The British pound had a positive anticipatory reaction in relation to the Euro and the American dollar, but shortly before the final result of the elections was announced, the Sterling Pound started to fall. The major trend is still upward, while there is still room for corrections.

The American dollar was the favorite on Thursday and Friday as the NFP report was published at 223k and the Unemployment Rate fell to 5.4%, meeting the expectations. The bad news came as the Average Hourly Earnings were reported down to 0.1%. Market participants are still confident that the economy will resume and the monetary policy normalization process will start soon.

The Euro is being weakened by worries about Greece, which risks defaulting on its debt if it does not receive fresh funding. Another Eurogroup Meeting is scheduled today, which was already forecasted to not bring a deal, while the Hellenic state is fast approaching a new deadline (12 of May). Positive news came from the fact that the process of privatization seems to have already started.

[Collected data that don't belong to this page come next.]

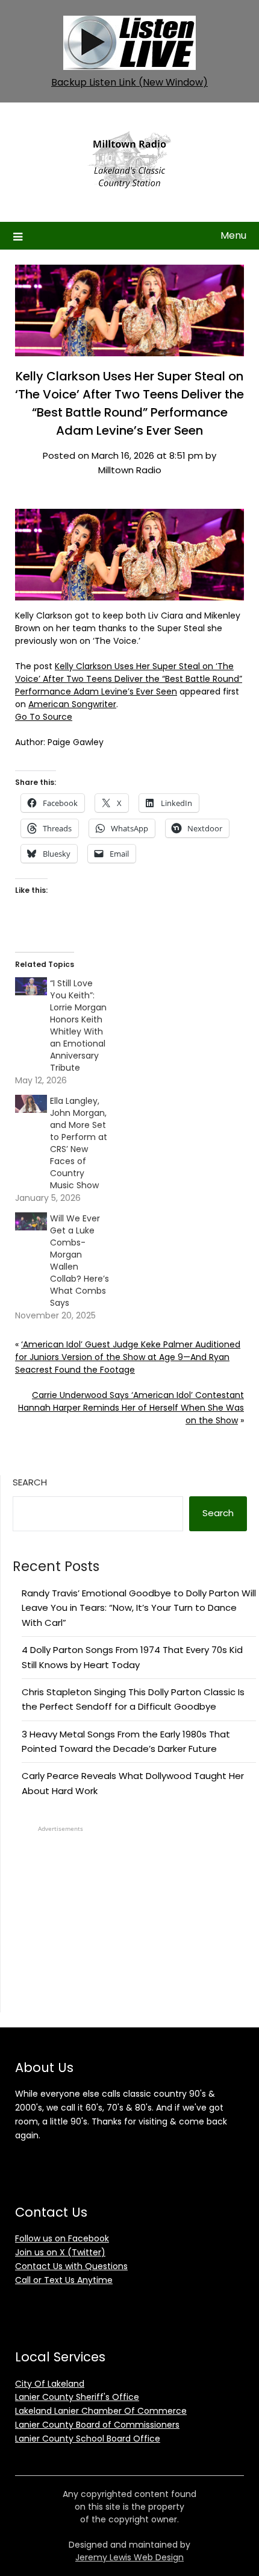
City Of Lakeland (49, 2384)
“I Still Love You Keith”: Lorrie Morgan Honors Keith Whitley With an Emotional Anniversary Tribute (78, 1025)
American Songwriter (72, 704)
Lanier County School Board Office (87, 2439)
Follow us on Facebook (62, 2238)
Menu (233, 235)
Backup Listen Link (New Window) (129, 82)
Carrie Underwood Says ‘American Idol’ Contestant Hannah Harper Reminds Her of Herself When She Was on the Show (131, 1407)
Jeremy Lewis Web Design (129, 2557)
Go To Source (43, 717)
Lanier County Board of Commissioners (97, 2425)
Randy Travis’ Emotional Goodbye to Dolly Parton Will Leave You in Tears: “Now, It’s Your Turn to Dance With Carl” (139, 1608)
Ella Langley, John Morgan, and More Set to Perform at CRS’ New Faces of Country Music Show (78, 1143)
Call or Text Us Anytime (64, 2280)
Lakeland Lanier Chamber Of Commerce (101, 2411)
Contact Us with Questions (71, 2266)
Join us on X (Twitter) (60, 2252)
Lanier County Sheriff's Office (77, 2397)
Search (30, 1482)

China steps up again with fresh stimulative measures as the People’s Bank of China cut the one year lending rate to 5.1% and the deposit rate to 2.25%. The decision wasn’t anticipated as soon, while the cut is smaller than expected. The monetary policy decision comes early after the CPI was announced to fall to 1.5%, while the PPI was reported in line with the expectations (and the last report) to -4.6%. The deflationary pressures seem to be the main cause of this verdict.

The NZDUSD trend has deepened significantly as speculations about a new interest rate cut intensified. The main reasons that attracted such a concern are the near-zero inflation and the level of demand which seems to be getting slower. Surrounded by the PBOC and the RBA, the New Zeeland’s Central Bank may have no choice but to keep up with neighbors’ monetary policy decisions.

The oil prices slip toward the local minimum, but the data from China helped quotations rebound. Prices are now struggling to stay in the local resistance zones. The major trend is ascending, while the current correction, if not soon ended, may lead to a deeper rectification.